Hundreds of police officers were drafted to Northern Ireland from around the UK to deal with the violence.
More than 49 people aged between 15 and 52 were arrested during the disturbances after Orangemen were prevented from walking along a 300m stretch of road which passes a nationalist area of north Belfast on Friday night.
“It was visceral. If you watch the footage of some of those people involved in attacking police lines on Friday night, particularly on Woodvale Road, their behaviour was almost animalistic,” Police Service of Northern Ireland Assistant Chief Constable Will Kerr said on Monday.
Kerr said the policing bill had already run into multiple millions of pounds.
He added: "It was incredibly dangerous to engage in that sort of behaviour so quickly at police lines. The police officers who held the line at Woodvale Road and who continue to hold the line have shown incredible professionalism."
During the police press conference on Monday a number of riot squad helmets were on display, including one which was dented by a ceremonial sword.
At least four blast bombs and several petrol bombs were thrown at police in the Lower Newtownards Road area of east Belfast.

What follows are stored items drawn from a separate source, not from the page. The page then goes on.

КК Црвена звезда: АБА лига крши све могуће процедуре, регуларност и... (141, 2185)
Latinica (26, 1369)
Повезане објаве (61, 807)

The Belfast Telegraph reports that water cannons were deployed and plastic bullets fired.
In the Ardoyne area of north Belfast, a pipe bomb was thrown at police patrolling the area, at around 5pm on Monday.
Commenting on the incident, Superintendent Emma Bond said: "We consider ourselves extremely fortunate that we are not dealing with a much more serious incident and that all of the officers were able to walk away from that situation unharmed.
"We have appealed for calm in the area and I continue to to do so. I would appeal to anyone with influence in the community to exert it to ensure that the next few days pass off without incident."
Meanwhile the Orange Order said the PSNI had questions to answer about how officers handled the situation.
A statement said: "The PSNI have serious questions to answer, not least, with so many police officers available, why were they unable to stop clearly orchestrated attacks, and, in the case of the Short Strand, a prolonged attack lasting over 30 minutes along the length of the peace wall?
"The violence, which we condemn, cannot be used as an excuse for not addressing the issues that have been raised by this ludicrous determination.
"There will be the blame game and point-scoring by all for the events that unfolded; however, the Orange institution will be scapegoated for where the responsibility for this crisis truly lies - at the door of the Parades Commission."